No Brasil, a Consolidação de Leis Trabalhistas (CLT) foi assinada durante o período do Estado Novo, em 1943, pelo então presidente Getúlio Vargas. A CLT é o que garante ao trabalhador alguns direitos, como 13° salário e férias remuneradas.
No entanto, mesmo com o grande número de profissionais, o trabalho doméstico só chegou a ser formalizado 72 anos depois, em 2015, com a chamada PEC das Domésticas. Até então, essas profissionais não tinham acesso aos direitos que outros empregados têm.

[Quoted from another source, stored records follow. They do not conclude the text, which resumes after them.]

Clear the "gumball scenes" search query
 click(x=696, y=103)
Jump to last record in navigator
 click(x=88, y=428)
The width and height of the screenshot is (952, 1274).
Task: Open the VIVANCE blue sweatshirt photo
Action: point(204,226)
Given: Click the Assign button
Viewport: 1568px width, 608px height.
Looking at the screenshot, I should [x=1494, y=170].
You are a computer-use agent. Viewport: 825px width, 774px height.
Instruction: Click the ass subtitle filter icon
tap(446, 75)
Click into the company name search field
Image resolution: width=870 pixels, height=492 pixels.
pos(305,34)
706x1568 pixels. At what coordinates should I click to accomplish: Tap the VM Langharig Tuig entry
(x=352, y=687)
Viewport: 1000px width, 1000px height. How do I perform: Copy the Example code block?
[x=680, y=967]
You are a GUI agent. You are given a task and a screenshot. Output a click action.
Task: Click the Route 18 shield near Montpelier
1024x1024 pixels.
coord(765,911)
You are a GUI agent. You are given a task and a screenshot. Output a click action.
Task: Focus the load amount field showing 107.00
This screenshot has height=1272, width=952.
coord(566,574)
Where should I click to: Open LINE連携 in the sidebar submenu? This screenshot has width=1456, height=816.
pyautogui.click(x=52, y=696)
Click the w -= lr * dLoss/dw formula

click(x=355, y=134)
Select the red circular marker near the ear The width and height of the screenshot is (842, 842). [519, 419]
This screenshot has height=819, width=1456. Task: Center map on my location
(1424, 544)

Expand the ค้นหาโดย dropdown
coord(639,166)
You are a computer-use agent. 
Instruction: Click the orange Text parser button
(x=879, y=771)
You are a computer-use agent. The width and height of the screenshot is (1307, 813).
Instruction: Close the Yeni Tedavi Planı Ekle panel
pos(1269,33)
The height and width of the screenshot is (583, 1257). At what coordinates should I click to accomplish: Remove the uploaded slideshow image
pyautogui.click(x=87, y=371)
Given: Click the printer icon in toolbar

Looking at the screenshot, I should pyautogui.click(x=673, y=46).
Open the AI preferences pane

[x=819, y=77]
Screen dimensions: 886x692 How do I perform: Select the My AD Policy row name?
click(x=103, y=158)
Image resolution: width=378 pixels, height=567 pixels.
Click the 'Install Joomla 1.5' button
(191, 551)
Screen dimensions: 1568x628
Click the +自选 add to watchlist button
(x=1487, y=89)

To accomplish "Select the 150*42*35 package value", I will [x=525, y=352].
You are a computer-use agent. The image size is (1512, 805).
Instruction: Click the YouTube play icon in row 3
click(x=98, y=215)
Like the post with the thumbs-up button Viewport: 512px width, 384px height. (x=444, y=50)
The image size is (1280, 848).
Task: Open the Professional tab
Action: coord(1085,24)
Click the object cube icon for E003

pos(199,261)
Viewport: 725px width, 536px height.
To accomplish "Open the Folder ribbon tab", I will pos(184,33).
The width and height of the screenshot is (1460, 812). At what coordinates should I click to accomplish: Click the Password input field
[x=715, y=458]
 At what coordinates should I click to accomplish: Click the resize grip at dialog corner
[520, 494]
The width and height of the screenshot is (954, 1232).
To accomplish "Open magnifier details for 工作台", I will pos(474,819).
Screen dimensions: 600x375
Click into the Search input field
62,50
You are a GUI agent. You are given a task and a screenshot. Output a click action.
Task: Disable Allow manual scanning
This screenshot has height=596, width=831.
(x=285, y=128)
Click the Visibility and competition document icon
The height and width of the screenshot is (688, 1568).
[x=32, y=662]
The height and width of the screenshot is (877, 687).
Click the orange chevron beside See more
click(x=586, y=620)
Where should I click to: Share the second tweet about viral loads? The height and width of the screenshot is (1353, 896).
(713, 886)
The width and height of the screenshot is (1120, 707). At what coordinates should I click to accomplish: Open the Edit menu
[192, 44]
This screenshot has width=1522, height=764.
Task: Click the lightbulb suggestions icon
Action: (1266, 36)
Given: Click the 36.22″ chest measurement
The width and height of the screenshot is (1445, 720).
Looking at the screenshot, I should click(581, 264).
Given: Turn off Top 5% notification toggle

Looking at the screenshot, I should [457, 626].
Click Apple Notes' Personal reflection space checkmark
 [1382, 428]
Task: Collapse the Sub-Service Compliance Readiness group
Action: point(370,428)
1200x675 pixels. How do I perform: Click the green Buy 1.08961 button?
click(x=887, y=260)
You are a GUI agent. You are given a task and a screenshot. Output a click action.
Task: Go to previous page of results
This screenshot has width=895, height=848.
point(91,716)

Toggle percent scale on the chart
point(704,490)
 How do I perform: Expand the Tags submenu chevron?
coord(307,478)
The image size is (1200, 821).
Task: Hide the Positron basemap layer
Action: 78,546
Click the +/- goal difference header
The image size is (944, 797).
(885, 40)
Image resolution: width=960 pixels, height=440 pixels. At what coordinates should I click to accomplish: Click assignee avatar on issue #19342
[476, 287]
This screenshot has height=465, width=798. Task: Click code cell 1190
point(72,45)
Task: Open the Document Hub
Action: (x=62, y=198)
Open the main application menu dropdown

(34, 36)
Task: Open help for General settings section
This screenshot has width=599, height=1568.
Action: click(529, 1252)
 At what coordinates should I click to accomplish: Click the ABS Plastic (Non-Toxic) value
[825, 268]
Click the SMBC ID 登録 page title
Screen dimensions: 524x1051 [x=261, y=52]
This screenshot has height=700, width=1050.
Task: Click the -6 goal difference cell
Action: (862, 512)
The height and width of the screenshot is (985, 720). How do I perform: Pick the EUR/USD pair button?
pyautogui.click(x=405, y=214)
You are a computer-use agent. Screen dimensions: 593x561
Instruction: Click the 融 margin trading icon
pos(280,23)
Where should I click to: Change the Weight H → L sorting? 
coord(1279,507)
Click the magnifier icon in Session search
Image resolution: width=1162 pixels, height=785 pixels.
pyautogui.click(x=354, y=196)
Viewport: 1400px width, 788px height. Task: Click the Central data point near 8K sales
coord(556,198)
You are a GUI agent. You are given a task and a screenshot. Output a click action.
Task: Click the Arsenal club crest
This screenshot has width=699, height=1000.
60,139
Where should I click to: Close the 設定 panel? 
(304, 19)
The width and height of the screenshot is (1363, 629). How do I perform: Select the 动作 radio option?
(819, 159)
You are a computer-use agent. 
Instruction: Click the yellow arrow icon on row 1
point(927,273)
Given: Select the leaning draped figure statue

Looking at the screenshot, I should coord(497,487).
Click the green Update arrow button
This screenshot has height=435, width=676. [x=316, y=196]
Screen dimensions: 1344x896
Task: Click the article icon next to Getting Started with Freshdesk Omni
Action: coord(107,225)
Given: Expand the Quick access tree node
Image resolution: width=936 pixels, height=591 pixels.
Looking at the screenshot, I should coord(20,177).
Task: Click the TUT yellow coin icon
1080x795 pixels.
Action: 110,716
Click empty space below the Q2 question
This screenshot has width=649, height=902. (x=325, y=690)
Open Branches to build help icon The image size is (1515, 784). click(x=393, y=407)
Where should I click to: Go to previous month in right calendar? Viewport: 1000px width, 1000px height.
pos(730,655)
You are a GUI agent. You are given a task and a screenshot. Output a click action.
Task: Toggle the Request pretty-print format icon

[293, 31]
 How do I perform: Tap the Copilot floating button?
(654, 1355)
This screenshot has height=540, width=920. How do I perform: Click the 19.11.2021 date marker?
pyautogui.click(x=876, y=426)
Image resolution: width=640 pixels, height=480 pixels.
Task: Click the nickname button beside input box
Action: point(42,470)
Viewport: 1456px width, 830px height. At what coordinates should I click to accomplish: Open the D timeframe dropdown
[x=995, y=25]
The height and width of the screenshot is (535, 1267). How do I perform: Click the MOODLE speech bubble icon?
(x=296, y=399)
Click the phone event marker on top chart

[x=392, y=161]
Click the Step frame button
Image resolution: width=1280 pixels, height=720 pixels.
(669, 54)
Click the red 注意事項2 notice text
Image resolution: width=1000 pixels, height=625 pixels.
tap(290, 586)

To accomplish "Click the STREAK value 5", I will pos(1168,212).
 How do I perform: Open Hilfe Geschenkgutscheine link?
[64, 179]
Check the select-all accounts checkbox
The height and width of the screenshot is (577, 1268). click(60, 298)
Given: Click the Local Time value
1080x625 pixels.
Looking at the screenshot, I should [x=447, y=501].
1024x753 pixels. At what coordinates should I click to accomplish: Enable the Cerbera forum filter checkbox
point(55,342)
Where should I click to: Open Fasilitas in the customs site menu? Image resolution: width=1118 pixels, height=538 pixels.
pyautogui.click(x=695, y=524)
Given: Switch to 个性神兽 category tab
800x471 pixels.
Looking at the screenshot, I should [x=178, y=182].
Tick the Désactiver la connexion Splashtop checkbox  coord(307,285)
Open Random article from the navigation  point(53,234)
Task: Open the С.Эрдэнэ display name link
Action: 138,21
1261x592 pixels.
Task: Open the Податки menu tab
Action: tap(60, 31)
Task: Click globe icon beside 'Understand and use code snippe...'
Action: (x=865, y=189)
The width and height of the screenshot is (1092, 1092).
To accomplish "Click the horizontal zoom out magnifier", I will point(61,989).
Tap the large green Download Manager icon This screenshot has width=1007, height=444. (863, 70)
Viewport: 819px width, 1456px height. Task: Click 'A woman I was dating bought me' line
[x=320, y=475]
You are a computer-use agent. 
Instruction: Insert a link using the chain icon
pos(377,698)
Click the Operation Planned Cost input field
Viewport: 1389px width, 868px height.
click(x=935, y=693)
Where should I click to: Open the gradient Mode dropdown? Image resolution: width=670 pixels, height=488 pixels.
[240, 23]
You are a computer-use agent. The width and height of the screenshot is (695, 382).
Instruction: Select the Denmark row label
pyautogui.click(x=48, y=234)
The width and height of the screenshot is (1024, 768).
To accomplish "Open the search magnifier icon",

Para que esses direitos sejam garantidos, é preciso formalizar a contratação. Segundo Mário Avelino, presidente do Instituto Doméstica Legal, contratar uma doméstica dentro da legislação trabalhista não é complicado. Ele frisa que existem algumas obrigações trabalhistas que o empregador tem que ter.
Essas obrigações vão desde a admissão (com contrato de trabalho e documentos admissionais) até a pós-demissão (com seguro-desemprego). Durante o tempo de serviço, há responsabilidades com pagamentos e licenças.
Para isso, existe um aplicativo do Governo Federal chamado eSocial Doméstico, que permite ao empregador fechar folhas de pagamento, gerar guias e comprovantes de pagamento e mais. Tudo isso utilizando apenas o celular.
Além disso, Avelino conta que o Instituto Doméstico Legal tem apoio do portal Doméstica Legal, que é uma empresa especializada em fazer folhas de pagamento e pode ser contratada pelos empregadores domésticos que querem facilitar o processo.
Segundo o presidente, o principal trabalho da instituição é "a melhoria da lei para empregados e empregadores, ou seja, o nosso foco é o emprego doméstico". Ele conta que, em 16 anos de atuação, o instituto conseguiu alguns avanços.
"Nesses dezesseis anos de luta, já conquistamos muitas melhorias - a própria PEC das domésticas - nós fomos 'um grande ator' lá [na tramitação do projeto]. Foi o instituto que conseguiu reduzir o INSS do empregador doméstico que era 12%, foi para 8%. Foi o instituto que conseguiu, por exemplo, que as diaristas fossem classificadas como microempreendedores individuais e, como tal, elas pagam hoje uma alíquota mínima de 5% para estarem asseguradas pelo INSS, e outras conquistas", conta.
Solidariedade no trabalho doméstico
O Instituto e o portal Doméstica Legal lançaram uma campanha chamada 'solidariedade legal com a sua ex-empregada doméstica ou com sua ex-diarista'. Mário pontua que muitas trabalhadoras perderam o emprego durante a pandemia.
"No segundo trimestre de 2020, emprego doméstico perdeu mais de 1,3 milhão de vagas. Então, tem muitas trabalhadoras domésticas passando por necessidades e até fome, e esses ex-empregadores ou ex-contratantes podem ajudá-las", explica.
Além disso, também houve o lançamento de uma cartilha gratuita com cuidados no retorno do emprego doméstico durante a pandemia. Tanto o documento, quanto a campanha estão disponíveis no site do Instituto Doméstica Legal.